Luis Trujillo

Personal information
- Full name: Luis Enrique Trujillo Ortiz
- Date of birth: December 27, 1990 (age 34)
- Place of birth: Talara, Peru
- Height: 1.74 m (5 ft 9 in)
- Position(s): Left-back, left winger

Team information
- Current team: Santos de Nasca
- Number: 27

Youth career
- Alianza Lima

Senior career*
- Years: Team / Apps / (Gls)
- 2007–2011: Alianza Lima / 82 / (8)
- 2012: Juan Aurich / 31 / (1)
- 2013–2016: Alianza Lima / 207 / (15)
- 2017–2018: Sport Huancayo / 59 / (5)
- 2019: Ayacucho / 19 / (0)
- 2020: Cienciano / 25 / (3)
- 2021–2023: UTC / 71 / (6)
- 2024: Union Comercio / 14 / (0)
- 2024–: Santos de Nasca / 5 / (0)

International career
- 2009–2011: Peru / 5 / (0)

= Luis Trujillo (Peruvian footballer) =

Peruvian footballer (born 1990)

Luis Enrique Trujillo Ortiz (born December 27, 1990) is a Peruvian professional footballer who plays as a left back or left winger for Santos de Nasca in the Liga 2.

==Club career==
===Alianza Lima===
Trujillo made his Torneo Descentralizado league debut for Alianza Lima in the last game of the 2007 season on December 16, 2007, at the age of 16. In his debut match, he started from the beginning and scored two goals to help Alianza win 6–0 at home against Deportivo Municipal.
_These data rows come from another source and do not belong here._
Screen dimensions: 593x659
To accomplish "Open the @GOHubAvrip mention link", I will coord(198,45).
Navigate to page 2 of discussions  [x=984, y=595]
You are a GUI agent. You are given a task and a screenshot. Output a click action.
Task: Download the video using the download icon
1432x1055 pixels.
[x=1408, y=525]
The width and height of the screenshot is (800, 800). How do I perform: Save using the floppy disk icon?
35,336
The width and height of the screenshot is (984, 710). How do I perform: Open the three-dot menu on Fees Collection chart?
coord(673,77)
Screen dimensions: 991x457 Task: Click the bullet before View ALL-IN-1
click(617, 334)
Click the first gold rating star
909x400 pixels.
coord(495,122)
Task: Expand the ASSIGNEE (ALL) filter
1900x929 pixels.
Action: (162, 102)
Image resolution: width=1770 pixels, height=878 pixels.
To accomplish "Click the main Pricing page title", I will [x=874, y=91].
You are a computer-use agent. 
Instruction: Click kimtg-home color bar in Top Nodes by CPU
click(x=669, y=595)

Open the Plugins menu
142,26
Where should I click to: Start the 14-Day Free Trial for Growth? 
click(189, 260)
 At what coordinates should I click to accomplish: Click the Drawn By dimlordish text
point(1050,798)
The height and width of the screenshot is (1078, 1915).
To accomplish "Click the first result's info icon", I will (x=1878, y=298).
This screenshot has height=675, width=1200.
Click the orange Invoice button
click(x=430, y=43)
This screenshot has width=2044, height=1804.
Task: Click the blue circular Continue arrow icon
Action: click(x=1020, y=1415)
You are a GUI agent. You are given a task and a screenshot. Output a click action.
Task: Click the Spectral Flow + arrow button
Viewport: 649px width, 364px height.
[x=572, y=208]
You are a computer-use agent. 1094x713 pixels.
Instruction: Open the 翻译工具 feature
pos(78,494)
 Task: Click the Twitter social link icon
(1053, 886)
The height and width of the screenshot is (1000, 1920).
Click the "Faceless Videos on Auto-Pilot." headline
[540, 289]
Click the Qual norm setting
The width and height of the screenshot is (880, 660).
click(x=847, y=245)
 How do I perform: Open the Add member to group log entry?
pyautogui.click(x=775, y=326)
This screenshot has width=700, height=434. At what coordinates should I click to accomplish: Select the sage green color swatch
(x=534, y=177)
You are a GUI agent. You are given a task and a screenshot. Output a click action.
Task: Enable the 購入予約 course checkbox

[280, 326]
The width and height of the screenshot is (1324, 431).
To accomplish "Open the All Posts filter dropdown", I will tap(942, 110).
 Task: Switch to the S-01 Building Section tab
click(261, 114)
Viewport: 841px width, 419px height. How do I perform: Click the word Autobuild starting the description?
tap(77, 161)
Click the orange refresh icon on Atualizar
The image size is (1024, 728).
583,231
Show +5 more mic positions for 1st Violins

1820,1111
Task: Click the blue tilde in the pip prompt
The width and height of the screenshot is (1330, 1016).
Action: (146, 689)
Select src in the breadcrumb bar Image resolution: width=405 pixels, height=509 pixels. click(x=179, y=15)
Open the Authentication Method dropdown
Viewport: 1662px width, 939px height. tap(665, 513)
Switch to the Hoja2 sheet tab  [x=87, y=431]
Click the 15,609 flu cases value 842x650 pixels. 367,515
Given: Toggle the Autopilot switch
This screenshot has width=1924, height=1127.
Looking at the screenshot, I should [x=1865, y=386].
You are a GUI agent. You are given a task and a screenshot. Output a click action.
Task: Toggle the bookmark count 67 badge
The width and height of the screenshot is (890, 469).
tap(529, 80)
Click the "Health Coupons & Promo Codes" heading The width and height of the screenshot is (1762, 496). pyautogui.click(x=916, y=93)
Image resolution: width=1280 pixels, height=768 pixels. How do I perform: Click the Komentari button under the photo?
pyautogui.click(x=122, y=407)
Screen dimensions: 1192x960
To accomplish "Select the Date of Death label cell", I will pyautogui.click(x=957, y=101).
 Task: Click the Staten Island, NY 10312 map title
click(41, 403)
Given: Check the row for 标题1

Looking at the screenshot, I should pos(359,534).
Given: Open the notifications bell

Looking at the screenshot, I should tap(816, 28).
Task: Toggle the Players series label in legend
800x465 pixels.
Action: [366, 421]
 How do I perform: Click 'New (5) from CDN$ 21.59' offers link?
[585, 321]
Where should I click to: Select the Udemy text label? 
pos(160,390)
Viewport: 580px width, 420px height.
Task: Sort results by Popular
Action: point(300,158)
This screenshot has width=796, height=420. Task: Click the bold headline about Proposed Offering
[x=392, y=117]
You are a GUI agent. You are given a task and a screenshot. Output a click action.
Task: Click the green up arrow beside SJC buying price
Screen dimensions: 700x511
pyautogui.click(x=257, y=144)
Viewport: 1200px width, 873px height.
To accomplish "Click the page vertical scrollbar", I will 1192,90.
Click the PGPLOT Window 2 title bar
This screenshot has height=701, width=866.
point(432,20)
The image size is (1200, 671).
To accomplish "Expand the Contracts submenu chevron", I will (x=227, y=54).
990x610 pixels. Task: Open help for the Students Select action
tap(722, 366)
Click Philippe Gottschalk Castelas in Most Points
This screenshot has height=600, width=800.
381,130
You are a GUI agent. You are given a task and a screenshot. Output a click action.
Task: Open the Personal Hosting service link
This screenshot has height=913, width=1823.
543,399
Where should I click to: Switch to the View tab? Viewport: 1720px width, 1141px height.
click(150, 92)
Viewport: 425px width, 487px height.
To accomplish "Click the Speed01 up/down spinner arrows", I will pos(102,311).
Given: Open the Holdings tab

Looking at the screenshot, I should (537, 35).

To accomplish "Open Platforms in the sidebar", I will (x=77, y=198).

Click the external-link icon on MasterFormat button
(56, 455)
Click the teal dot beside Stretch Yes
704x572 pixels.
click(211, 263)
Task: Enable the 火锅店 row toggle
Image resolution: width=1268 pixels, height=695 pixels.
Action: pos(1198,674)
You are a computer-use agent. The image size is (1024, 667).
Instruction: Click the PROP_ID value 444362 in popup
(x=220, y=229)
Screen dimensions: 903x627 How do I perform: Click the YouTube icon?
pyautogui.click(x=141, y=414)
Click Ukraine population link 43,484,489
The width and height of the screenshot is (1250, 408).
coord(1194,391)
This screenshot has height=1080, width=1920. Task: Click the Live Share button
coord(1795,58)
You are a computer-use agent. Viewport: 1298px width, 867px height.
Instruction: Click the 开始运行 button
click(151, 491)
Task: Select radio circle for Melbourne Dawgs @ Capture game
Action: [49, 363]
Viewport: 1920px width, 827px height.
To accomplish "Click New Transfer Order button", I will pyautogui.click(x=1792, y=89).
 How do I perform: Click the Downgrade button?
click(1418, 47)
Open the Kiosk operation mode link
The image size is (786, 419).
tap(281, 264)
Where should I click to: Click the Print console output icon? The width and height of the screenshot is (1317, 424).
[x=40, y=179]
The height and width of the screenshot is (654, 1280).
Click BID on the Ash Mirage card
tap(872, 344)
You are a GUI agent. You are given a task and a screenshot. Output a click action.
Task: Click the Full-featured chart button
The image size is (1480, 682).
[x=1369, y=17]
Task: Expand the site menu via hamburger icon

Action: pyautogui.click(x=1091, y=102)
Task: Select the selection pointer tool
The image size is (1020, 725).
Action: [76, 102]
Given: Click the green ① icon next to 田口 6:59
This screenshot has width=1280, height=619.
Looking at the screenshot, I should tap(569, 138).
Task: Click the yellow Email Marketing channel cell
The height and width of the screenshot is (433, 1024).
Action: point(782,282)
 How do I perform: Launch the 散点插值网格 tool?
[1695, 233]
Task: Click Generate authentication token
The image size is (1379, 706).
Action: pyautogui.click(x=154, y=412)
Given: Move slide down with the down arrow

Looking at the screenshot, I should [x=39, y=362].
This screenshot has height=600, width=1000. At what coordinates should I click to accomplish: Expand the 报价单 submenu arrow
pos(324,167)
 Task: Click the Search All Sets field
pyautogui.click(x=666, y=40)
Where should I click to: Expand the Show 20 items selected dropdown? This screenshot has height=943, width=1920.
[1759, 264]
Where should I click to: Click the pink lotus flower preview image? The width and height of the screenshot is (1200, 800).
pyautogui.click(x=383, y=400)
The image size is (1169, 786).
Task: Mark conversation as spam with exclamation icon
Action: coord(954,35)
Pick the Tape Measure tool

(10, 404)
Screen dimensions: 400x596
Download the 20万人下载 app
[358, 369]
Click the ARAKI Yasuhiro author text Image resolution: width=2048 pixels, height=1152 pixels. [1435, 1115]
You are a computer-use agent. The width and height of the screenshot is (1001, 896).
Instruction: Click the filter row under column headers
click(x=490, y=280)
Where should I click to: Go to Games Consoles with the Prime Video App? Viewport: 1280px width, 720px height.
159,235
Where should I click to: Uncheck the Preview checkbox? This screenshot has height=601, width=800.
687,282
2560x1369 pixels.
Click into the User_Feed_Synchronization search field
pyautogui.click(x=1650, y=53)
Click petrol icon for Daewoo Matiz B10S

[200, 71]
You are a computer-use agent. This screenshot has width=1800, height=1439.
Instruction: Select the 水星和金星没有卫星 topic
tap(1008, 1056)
On February 24, 2011, he was declared a free player since Alianza Lima did not pay his salary for three months.

===Juan Aurich===
On February 27, 2012, Trujillo joined Chiclayo-based club Juan Aurich for the start of the 2012 season. He joined as a free player and signed a two-year contract with the 2011 Descentralizado champions.

==International career==
Trujillo played for the Peru national team at the 2007 FIFA U-17 World Cup in the Republic of Korea, and has moved up to play for the senior side in the 2010 FIFA World Cup qualifying rounds.